Pourvu d’une riche iconographie, œuvre de Thierry Racinais, ce très beau livre relate une croisière aux Terres australes françaises accomplie en 2017 à bord du navire « Marion Dufresne 2 ». Lancée en 1995, cette robuste barque de 7000 tonnes, longue de 120 m. appartient au territoire des Terres australes et antarctiques françaises et est gérée par l’armement Dreyfus. Monté par un équipage de 46 hommes et pouvant accueillir 134 passagers (dont 12 touristes), le navire est reconnaissable à son grand portique rouge, à ses palans blancs et à son étambot large et incliné.
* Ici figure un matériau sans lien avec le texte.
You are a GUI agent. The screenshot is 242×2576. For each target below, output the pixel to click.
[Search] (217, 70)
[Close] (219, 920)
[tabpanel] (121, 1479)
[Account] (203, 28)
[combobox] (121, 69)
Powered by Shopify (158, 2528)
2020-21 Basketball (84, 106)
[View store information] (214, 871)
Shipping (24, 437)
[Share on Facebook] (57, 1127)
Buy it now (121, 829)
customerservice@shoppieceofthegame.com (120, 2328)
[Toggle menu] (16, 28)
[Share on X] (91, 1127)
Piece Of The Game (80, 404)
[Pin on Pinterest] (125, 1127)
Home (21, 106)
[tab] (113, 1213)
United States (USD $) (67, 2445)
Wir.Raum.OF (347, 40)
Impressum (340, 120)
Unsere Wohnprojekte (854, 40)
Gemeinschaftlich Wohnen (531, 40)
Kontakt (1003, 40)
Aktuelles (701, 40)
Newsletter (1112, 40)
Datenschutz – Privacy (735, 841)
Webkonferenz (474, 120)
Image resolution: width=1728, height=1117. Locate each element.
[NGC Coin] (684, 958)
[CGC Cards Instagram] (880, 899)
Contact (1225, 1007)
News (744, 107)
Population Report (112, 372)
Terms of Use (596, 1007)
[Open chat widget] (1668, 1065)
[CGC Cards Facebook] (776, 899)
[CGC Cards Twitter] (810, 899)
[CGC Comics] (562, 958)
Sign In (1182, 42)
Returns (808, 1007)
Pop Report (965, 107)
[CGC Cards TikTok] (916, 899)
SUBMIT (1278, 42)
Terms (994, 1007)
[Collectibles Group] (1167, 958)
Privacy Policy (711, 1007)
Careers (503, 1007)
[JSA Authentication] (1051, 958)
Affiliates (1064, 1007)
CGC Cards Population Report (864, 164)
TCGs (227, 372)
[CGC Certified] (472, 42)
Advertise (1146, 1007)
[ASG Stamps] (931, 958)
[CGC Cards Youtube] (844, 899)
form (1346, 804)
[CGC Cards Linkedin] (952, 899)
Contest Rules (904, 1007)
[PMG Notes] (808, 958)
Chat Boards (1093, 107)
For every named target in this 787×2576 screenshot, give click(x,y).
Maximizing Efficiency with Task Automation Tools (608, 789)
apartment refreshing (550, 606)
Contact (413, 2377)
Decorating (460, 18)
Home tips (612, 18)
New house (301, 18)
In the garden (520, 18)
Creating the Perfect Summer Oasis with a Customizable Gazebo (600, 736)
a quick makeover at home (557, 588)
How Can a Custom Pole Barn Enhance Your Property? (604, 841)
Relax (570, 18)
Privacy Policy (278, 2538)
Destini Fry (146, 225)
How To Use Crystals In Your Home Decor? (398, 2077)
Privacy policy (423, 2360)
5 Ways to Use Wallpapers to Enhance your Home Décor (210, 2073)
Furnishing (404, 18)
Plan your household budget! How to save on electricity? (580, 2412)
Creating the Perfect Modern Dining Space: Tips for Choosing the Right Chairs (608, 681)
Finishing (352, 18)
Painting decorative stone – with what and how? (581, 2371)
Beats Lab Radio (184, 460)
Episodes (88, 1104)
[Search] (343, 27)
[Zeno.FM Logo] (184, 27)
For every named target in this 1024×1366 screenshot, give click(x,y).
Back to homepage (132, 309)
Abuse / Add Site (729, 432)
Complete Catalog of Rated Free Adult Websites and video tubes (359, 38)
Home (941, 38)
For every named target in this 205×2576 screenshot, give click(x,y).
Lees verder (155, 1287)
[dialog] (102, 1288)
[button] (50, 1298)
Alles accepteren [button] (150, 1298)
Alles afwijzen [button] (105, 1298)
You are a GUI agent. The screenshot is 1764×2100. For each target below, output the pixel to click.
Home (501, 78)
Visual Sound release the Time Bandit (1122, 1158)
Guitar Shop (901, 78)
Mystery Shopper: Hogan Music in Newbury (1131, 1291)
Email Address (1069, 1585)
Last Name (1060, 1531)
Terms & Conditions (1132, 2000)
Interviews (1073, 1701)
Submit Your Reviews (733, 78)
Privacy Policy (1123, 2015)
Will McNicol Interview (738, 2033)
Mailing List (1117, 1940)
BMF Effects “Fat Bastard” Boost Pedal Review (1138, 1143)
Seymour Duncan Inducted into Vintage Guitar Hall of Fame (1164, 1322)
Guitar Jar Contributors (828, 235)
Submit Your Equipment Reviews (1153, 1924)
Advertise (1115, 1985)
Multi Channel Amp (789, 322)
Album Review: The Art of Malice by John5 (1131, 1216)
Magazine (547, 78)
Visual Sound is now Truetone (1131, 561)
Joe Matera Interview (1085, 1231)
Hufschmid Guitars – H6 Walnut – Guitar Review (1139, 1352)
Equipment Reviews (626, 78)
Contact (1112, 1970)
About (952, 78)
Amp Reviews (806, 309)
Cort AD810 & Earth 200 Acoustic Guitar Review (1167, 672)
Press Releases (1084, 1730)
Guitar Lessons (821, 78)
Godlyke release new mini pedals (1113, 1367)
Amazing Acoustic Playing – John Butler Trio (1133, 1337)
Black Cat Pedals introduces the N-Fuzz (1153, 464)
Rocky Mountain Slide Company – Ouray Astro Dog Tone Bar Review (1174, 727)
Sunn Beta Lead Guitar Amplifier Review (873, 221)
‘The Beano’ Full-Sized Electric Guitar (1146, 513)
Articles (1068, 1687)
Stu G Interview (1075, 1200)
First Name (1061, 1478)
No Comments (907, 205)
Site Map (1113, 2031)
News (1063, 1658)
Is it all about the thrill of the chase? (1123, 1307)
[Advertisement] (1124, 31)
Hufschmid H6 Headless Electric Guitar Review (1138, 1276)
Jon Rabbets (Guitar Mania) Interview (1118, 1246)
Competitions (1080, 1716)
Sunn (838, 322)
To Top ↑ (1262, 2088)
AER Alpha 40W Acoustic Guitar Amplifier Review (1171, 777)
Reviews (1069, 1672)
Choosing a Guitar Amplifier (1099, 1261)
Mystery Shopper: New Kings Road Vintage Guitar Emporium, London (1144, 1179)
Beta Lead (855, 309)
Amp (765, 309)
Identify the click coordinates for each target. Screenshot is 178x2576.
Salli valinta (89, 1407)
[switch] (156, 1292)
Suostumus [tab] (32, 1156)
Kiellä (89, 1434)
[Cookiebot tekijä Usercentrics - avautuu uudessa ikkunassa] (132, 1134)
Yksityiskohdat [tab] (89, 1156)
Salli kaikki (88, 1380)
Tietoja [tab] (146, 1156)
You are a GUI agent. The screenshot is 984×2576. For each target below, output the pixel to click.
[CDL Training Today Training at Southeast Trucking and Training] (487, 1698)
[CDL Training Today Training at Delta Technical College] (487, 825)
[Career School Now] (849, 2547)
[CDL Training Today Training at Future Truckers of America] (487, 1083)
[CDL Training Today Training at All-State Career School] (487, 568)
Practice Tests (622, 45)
Quatre fois par an (mars, août, novembre, décembre) le « Marduf » (selon le langage familier des marins et des personnels scientifiques embarqués) effectue au départ de la Réunion une rotation (dénommée O.P. ou opération portuaire) aux terres Australes. Taillant gaillardement sa route à 17 nœuds et affrontant les « quarantièmes rugissants » puis les « cinquantièmes hurlants » il visite l’archipel des Crozet, Kerguelen, Saint Paul, Amsterdam. Le but de ces croisières est de ravitailler les stations scientifiques de la réserve naturelle (la plus grande de France) et d’en assurer la maintenance logistique ainsi que la relève du personnel à terre. Le reste du temps (8 mois) le bâtiment est au service de l’Ifremer, employé pour l’essentiel à des missions océanographiques et météorologiques ainsi qu’à la desserte occasionnelle des îles éparses de l’Océan Indien.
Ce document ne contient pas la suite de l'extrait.